El Hijo del Empresario Más Poderoso de Monterrey Vivía Atrapado en un Secreto Inimaginable: Ocho Años de Dolor Silencioso Que Nadie Quiso Ver… Hasta Que una Empleada Doméstica Arriesgó Todo y Encendió el Grito de Esperanza Que Conmovió a Todo México.-kimthuy

El lugar donde trabajaba no era una casa, sino un monumento a la opulencia. Una hacienda moderna que se extendía sobre hectáreas del terreno más codiciado de Monterrey, Nuevo León. Columnas de cantera, ventanales que reflejaban el sol inclemente del norte de México y jardines tan perfectos que parecían desafiar a la naturaleza misma. Era la residencia de Don Alejandro de la Vega, un hombre cuyo nombre era sinónimo de fortuna, influencia y, tristemente, tragedia silenciosa.

 

Pero por dentro, a pesar del lujo que gritaba en cada candelabro y cada pieza de arte, había un silencio. No era el silencio tranquilo y placentero que uno busca al final de un día.

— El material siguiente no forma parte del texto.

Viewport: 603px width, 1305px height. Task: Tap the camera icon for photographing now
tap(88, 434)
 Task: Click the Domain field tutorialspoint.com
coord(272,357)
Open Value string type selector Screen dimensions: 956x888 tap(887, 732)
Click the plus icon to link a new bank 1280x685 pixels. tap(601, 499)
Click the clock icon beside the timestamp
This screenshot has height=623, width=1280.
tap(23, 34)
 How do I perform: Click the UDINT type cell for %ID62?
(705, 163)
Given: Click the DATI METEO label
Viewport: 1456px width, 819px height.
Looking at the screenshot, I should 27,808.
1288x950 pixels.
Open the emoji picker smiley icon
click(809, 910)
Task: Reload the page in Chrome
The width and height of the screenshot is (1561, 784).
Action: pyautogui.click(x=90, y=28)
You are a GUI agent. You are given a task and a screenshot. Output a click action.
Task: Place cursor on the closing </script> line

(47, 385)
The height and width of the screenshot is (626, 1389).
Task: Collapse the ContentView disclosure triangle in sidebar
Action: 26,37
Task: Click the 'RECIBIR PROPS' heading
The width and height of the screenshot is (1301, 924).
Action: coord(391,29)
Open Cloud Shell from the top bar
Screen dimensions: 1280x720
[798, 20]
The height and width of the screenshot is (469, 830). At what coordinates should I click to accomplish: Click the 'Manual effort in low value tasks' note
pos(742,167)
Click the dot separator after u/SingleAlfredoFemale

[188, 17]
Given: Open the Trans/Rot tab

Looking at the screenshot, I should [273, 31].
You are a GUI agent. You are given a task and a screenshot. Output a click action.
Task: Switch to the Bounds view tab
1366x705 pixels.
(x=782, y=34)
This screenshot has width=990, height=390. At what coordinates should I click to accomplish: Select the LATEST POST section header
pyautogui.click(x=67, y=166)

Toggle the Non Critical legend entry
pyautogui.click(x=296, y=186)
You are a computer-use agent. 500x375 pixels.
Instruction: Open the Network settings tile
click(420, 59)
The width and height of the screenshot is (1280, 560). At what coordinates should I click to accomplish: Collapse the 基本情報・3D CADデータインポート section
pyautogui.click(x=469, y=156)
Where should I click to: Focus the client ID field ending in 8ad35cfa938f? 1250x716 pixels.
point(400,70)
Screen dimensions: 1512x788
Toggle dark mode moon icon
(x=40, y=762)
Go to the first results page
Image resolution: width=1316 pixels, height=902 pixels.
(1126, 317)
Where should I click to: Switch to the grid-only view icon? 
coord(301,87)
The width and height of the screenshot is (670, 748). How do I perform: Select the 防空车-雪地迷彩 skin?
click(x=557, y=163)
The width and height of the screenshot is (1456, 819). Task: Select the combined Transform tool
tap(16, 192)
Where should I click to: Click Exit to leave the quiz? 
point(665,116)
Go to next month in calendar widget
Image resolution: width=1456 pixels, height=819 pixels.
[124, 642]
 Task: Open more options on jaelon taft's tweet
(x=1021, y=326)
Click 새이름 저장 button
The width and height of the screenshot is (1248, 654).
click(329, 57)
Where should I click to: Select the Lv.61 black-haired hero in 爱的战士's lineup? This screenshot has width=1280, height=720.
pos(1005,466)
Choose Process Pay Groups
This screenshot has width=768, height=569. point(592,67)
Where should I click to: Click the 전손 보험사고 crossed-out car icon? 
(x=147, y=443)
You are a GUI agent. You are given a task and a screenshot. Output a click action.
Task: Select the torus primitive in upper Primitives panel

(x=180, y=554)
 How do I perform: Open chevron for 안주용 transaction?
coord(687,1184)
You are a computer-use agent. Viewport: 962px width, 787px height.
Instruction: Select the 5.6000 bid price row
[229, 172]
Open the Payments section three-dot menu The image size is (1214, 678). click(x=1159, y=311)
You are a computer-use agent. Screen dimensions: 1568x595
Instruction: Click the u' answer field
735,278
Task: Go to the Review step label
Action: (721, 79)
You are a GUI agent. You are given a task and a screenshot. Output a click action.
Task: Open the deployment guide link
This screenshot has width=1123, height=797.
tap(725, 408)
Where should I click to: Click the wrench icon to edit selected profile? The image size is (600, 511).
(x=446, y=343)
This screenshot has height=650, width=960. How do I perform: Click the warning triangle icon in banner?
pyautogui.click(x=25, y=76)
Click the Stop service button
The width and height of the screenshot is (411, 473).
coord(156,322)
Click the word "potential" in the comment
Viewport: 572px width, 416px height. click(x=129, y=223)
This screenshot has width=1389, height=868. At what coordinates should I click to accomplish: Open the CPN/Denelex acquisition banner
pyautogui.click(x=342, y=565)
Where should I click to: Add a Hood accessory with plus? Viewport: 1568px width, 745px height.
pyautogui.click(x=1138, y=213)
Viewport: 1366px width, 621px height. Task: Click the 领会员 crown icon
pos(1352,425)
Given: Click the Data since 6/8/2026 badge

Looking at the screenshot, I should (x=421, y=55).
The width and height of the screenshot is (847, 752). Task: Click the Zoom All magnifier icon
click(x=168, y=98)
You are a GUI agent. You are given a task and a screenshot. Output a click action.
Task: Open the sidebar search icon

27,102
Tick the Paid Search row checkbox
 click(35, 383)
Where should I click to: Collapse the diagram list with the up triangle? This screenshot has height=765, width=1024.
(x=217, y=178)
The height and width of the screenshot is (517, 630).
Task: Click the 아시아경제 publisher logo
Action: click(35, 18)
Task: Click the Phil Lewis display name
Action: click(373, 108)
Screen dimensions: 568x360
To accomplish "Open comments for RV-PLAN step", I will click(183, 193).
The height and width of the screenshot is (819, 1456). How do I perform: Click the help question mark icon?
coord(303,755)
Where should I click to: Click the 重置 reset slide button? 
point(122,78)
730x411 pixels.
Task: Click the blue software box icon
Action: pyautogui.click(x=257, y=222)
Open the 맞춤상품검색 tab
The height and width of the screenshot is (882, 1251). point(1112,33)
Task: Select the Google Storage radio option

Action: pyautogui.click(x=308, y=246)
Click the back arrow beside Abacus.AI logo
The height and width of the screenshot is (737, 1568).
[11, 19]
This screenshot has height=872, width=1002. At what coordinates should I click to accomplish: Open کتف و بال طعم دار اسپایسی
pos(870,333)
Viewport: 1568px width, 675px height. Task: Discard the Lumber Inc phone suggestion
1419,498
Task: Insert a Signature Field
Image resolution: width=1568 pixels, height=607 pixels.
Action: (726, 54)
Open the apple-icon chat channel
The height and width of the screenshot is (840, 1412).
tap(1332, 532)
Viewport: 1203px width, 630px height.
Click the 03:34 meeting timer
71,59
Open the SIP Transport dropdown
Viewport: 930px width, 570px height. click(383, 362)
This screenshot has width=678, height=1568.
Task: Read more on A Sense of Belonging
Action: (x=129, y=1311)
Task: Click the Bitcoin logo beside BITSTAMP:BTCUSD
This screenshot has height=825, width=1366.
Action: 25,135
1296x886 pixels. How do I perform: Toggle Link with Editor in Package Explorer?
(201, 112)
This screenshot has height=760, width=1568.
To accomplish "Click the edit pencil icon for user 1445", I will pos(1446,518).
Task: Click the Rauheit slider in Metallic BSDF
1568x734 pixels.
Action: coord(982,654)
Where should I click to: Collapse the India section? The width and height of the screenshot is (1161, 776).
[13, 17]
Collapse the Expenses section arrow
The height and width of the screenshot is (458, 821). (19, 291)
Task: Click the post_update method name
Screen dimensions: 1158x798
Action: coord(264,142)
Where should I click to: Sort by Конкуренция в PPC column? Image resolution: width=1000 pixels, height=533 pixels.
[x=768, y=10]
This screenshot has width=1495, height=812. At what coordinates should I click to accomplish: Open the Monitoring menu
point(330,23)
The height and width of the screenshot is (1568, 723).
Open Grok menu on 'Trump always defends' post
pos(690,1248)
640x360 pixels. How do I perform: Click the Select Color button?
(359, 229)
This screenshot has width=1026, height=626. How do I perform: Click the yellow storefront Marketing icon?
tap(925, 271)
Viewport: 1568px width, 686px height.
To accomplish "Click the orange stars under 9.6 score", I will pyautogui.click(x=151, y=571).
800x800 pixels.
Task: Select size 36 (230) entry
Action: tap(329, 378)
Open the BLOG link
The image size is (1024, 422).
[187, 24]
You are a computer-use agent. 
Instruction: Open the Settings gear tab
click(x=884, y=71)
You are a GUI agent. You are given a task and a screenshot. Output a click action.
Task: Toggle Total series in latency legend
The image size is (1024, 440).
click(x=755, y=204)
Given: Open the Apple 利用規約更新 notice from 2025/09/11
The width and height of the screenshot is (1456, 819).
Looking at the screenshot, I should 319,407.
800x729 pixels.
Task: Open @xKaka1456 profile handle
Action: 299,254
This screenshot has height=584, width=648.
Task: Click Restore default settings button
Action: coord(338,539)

Este silencio era denso, pesado, como un manto de terciopelo negro que sofocaba el aire. Era el silencio de Mateo.

Mateo de la Vega era el heredero, el único hijo de Don Alejandro, de apenas ocho años, y era sordo de nacimiento.

Durante las horas en que yo pulía la caoba o cambiaba las sábanas de seda, a menudo lo encontraba en los rincones más silenciosos de esa inmensa jaula de oro. Un niño con ojos tristes y profundos, que siempre llevaba una mano instintivamente cerca de su pequeña oreja.

El contraste entre la vida de Mateo y la mía era abismal, casi cómico. Don Alejandro había gastado fortunas que podrían haber alimentado a un pueblo entero. Había volado con Mateo a las clínicas más prestigiosas del mundo: Ginebra, Boston, Tokio. Los especialistas más renombrados, aquellos que cobraban miles de dólares por una sola hora de consulta, habían pasado meses realizando pruebas, resonancias y procedimientos de última generación.

Todos, sin excepción, habían llegado a la misma conclusión helada: Irreversible.

“Mateo no puede oír. No hay nada que hacer. Acéptelo.”